■ **Task to carry out**: Word for word, restate each of the entries below, and drop every picture.

■ **Material for this exercise**:

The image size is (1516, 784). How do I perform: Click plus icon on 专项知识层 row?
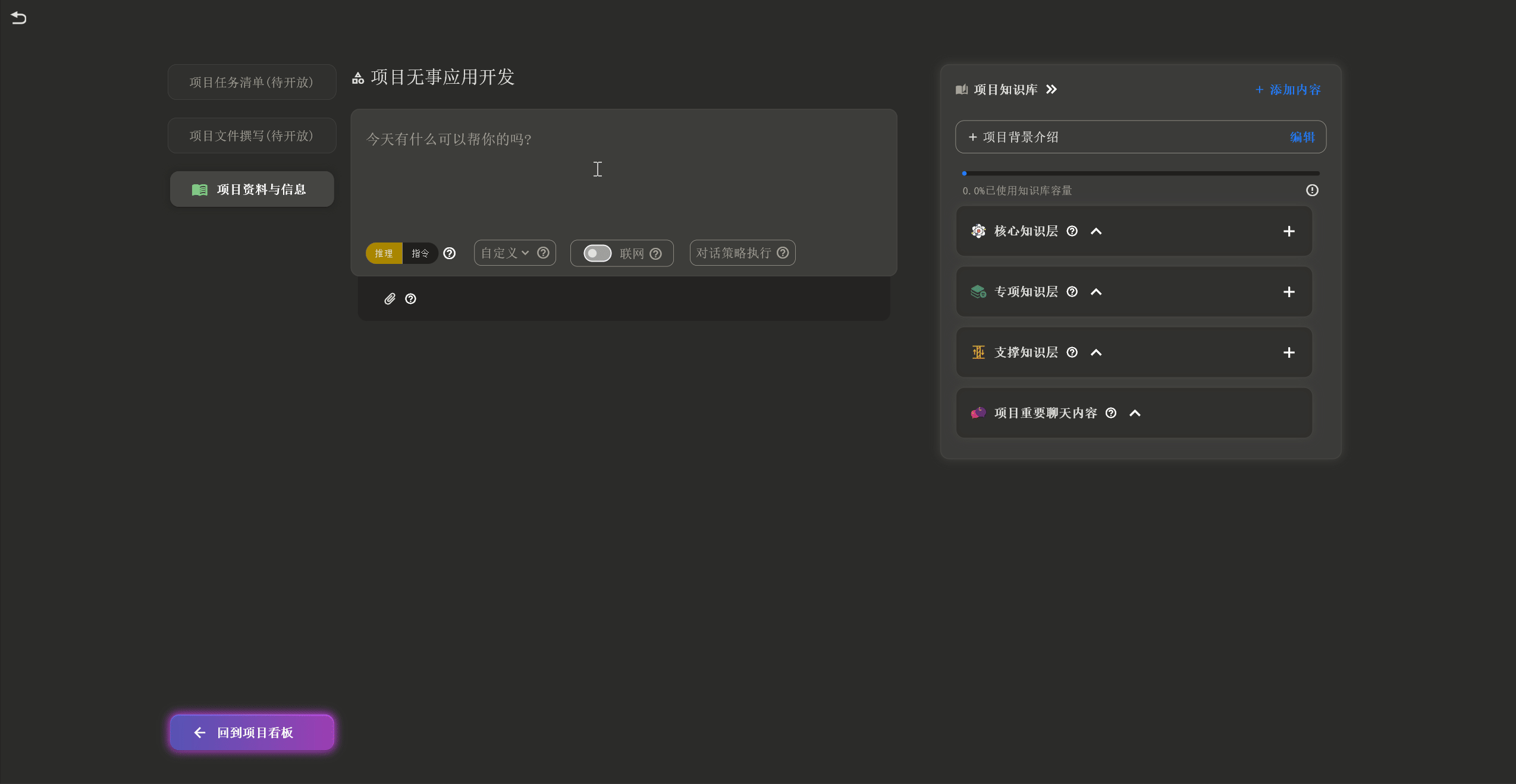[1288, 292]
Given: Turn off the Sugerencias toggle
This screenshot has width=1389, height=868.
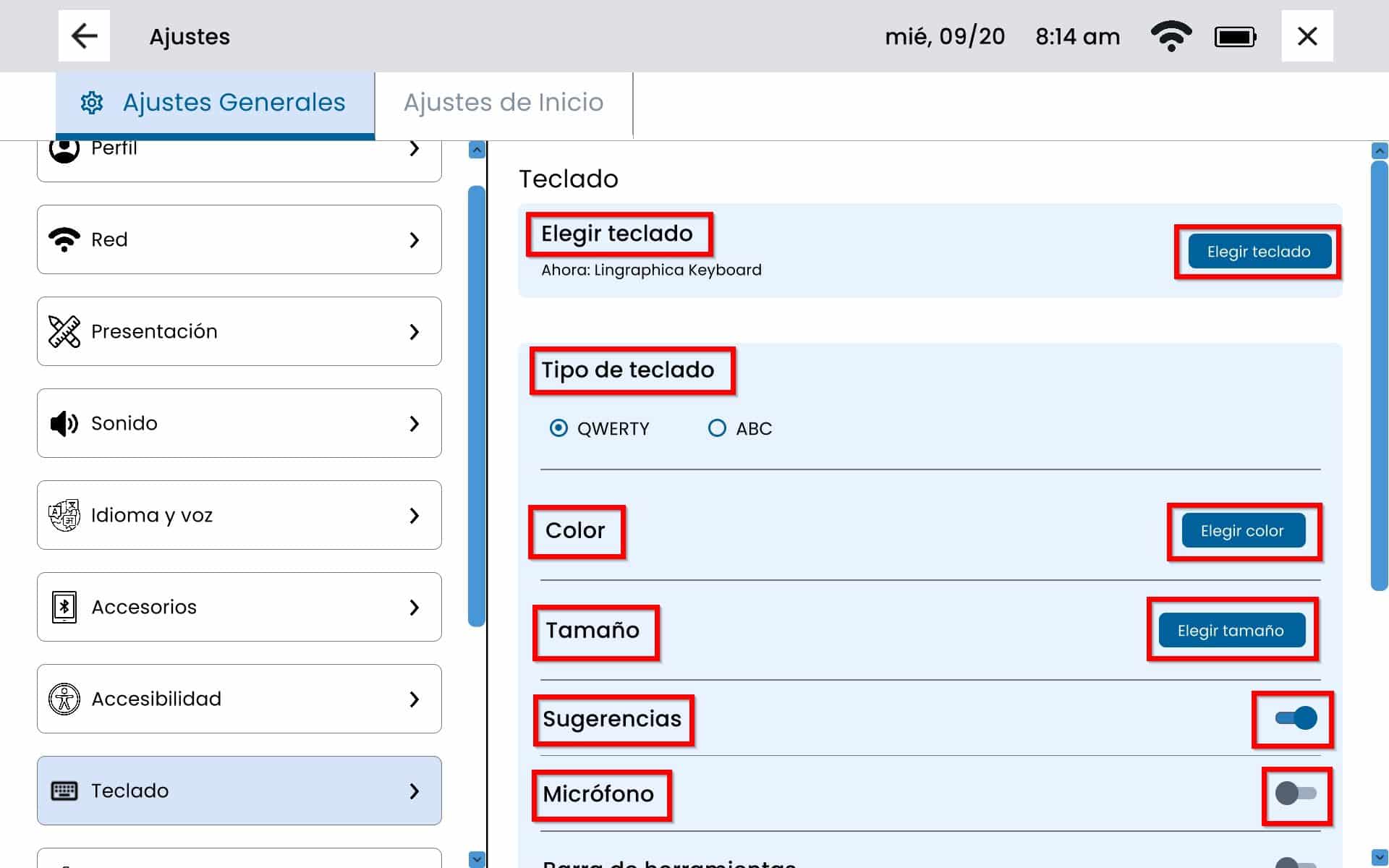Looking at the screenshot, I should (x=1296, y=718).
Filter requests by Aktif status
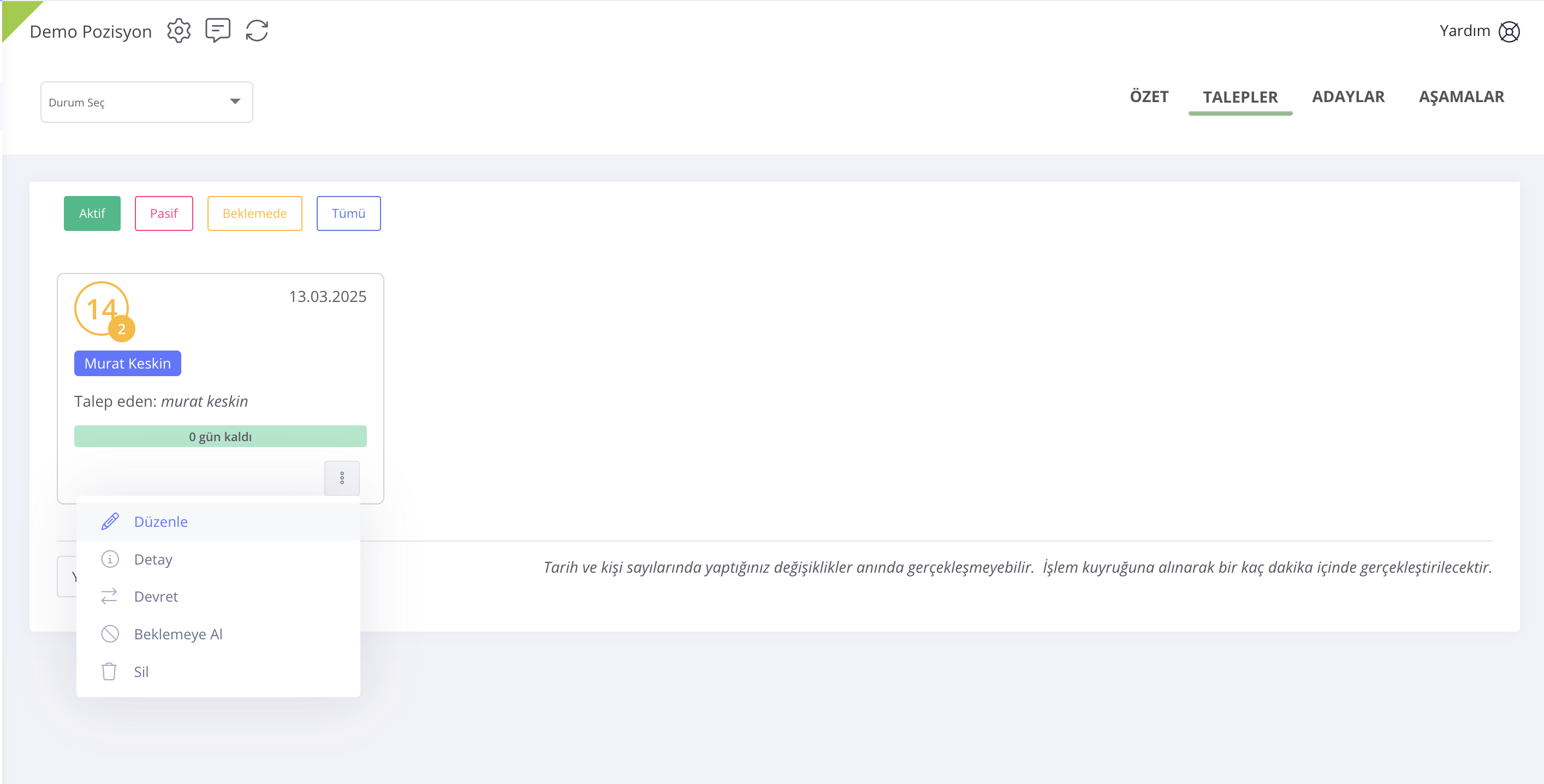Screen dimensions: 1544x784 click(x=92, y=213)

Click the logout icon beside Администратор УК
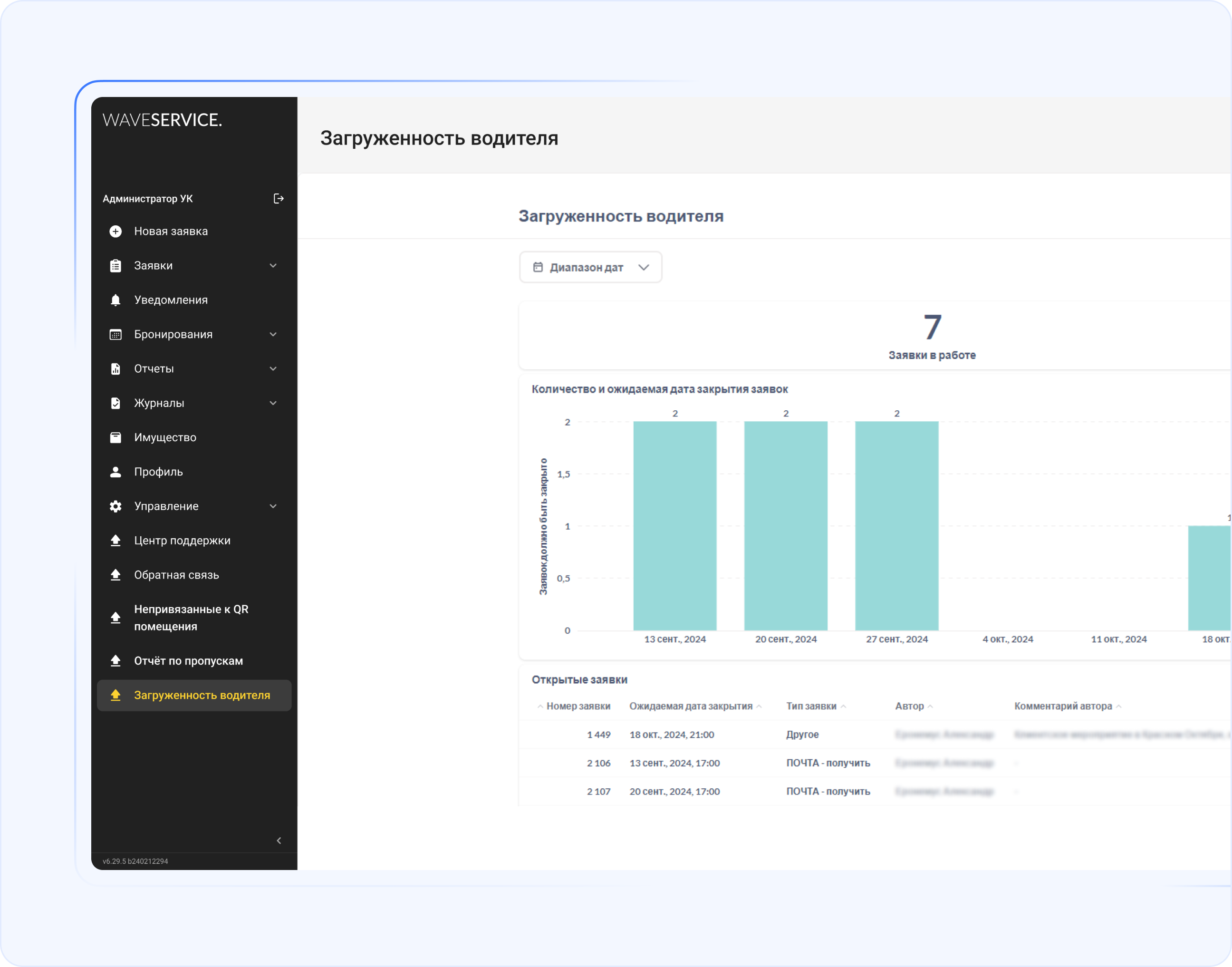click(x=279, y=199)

■ **Problem solution**:
The image size is (1516, 784). How do I perform: Click plus icon on 专项知识层 row?
[1288, 292]
Given: Turn off the Sugerencias toggle
This screenshot has width=1389, height=868.
Looking at the screenshot, I should (x=1296, y=718).
Filter requests by Aktif status
Screen dimensions: 1544x784 click(x=92, y=213)

Click the logout icon beside Администратор УК
click(x=279, y=199)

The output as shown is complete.